Lets start with the redesign of the turtles themselves. Gone are the literal giant turtles of the original cartoon series. Gone are the animatronics of the Jim Henson’s Creature Shop from the 1990’s films. In there place, horrible CGI models. The CGI turtles in  are just ugly to look at. Instead of looking like anthropomorphic turtles, they look like mutant frog men someone bashed in the face with a shovel.

How the hell anyone looked at Kevin Eastman’s original artwork and came up with those abominations I will never know.

The turtles themselves aren’t the only iconic characters that suffer horrible redesigns in this film with. The nemesis of the Teenage Mutant Ninja Turtles, The Shredder, is also subject to a horrendous redesign. Looking more like a cross between the Silver Samurai and well a transformer, it looked like the production team were trying to cut corners with leftover CGI from his sci fi action franchise rather than paying homage to an iconic villain.

When Poetic License Goes Wrong

Horrendous redesigns of iconic characters aside, there is nothing that irks me quite like Hollywood taking poetic license where there is already viable source material.

Josh Appelbaum, André Nemec and Evan Daugherty became the latest in a long line of Hollywood scriptwriters to commit this act of hubris when they wrote the script for Teenage Mutant Ninja Turtles.

Instead of the straight forward, all be it insane premise of four turtles mutated and then trained in the way of ninja by a rat to fight against a ninja crime syndicate backed up by an inter-dimensional alien, these three geniuses went ‘off script’. The ‘original’ story that we got was that the four turtles used to be April O’Neill’s pet turtles. Her pet turtles where mutated by April’s father who worked for an evil pharmaceutical company.

Said evil pharmaceutical company in conjunction with The Shredder, then intend to commit an act of bio terrorism against the city of New York, the cure for which they sell. My beloved Teenage Mutant Ninja Turtles deserve better than this cookie cutter plot that sounds like it was a rejected script from an a bad 1980’s action film.

Leave My Childhood Alone

I could go into greater detail as to why this film is terrible but honestly I feel like I’d be flogging a dead horse. Or in this case flogging a dead turtle.

Sadly they did make a sequel in the form of Teenage Mutant Ninja Turtle: Out of the Shadows in 2016 but I couldn’t bring myself to watch it after the first one.
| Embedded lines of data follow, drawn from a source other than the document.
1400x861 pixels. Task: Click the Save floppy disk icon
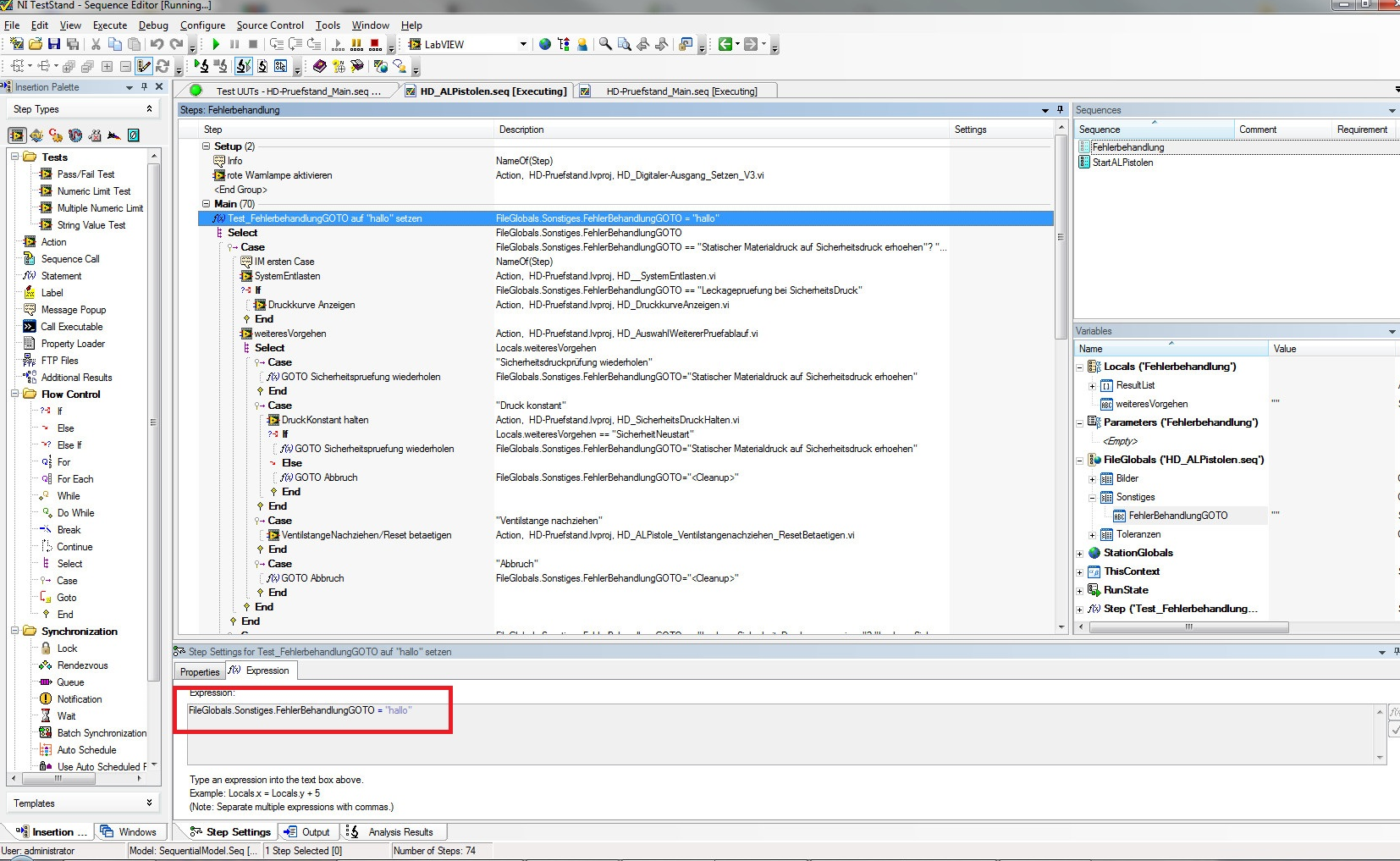click(x=54, y=45)
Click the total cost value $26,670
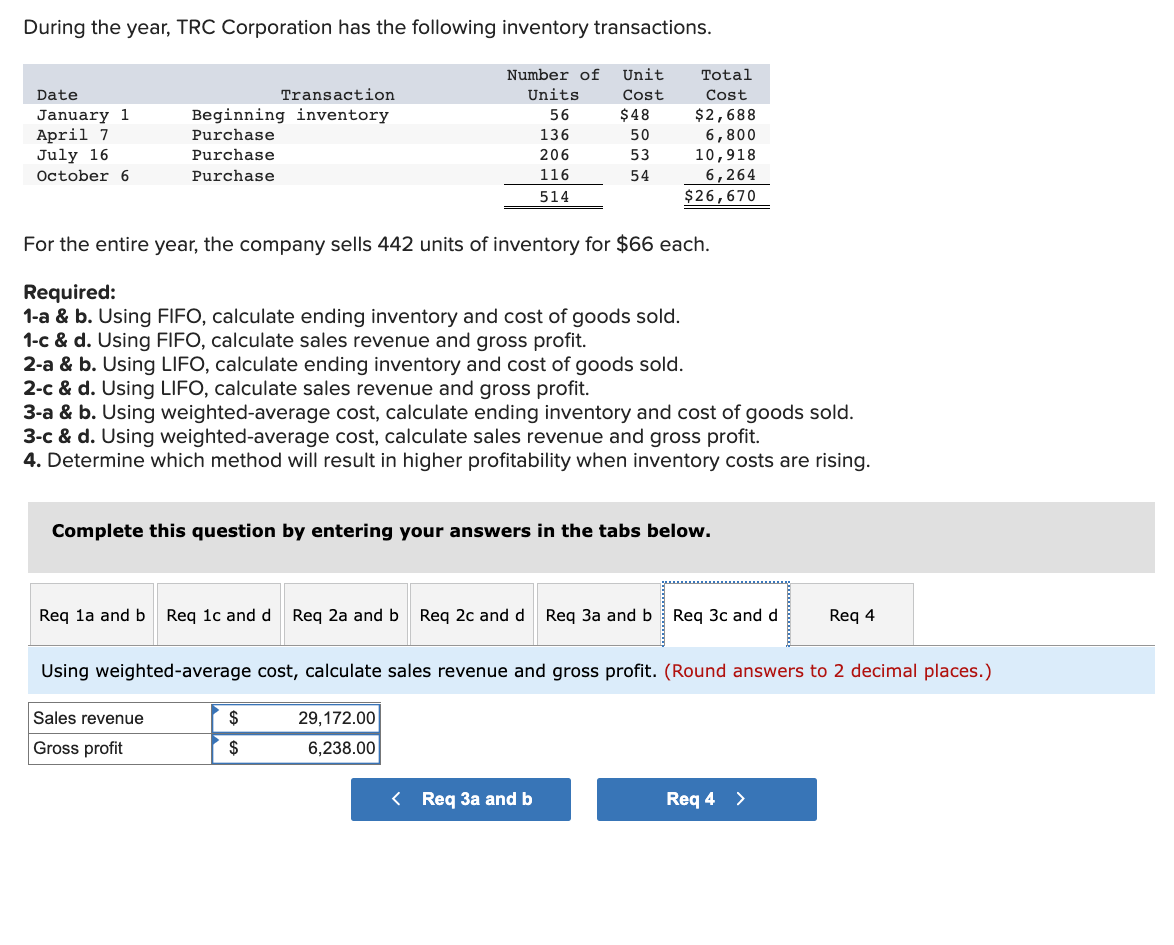The image size is (1174, 945). (726, 195)
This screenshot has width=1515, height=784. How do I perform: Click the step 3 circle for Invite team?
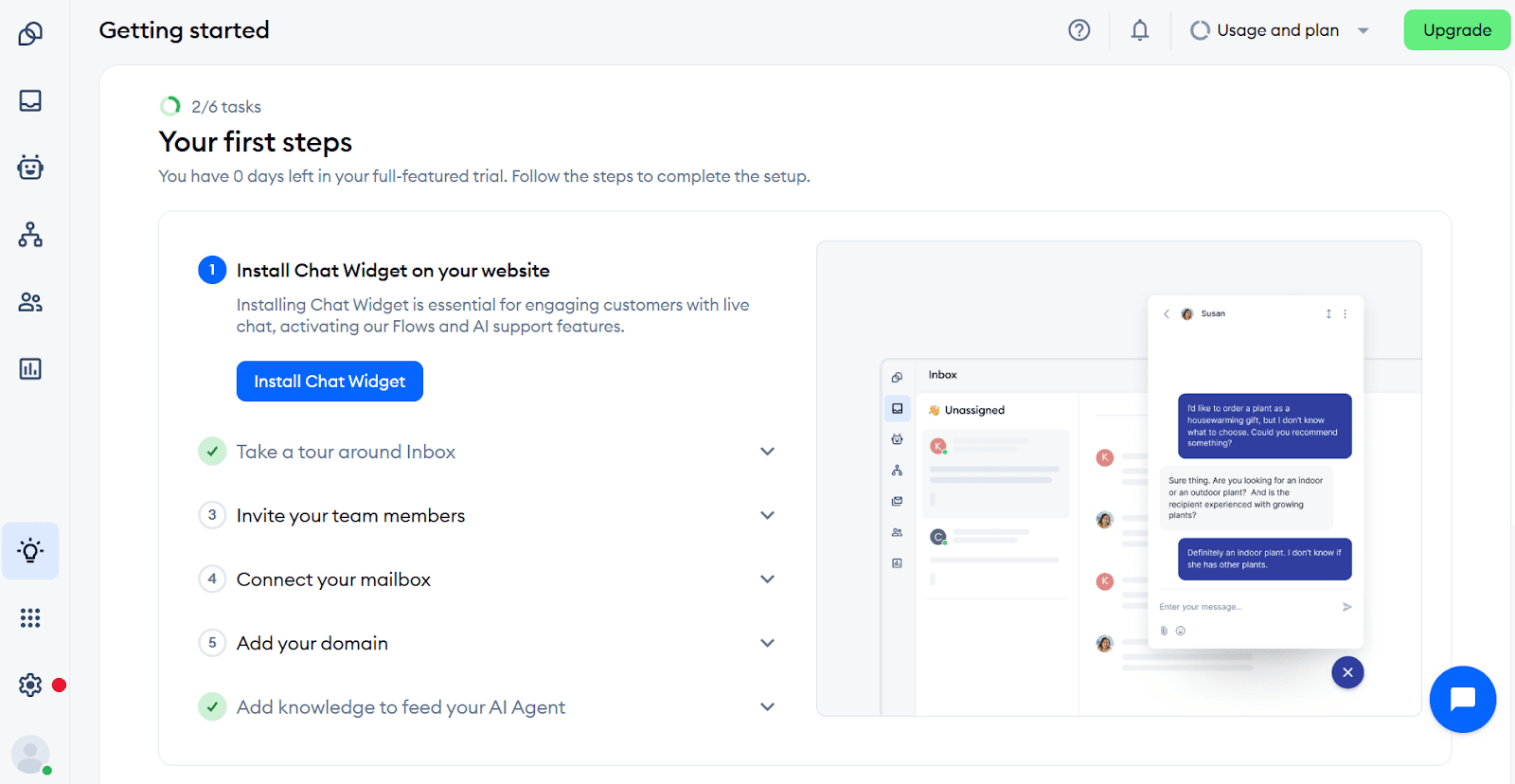click(x=212, y=515)
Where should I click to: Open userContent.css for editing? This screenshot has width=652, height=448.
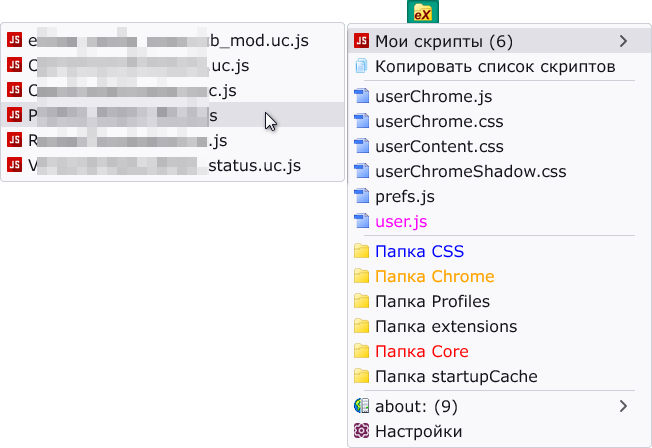(x=499, y=146)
I wish Hollywood and the entertainment industry in general would leave the beloved franchises of my childhood alone unless they’re going to make something decent.

Want to know how this is done? Contact the people over at Nintendo and ask them to speak with the Pokémon company. I am sure they will teach you how to handle a revered franchise with respect.

Update – we incorrectly stated TMNT 2014 was directed by Michael Bay.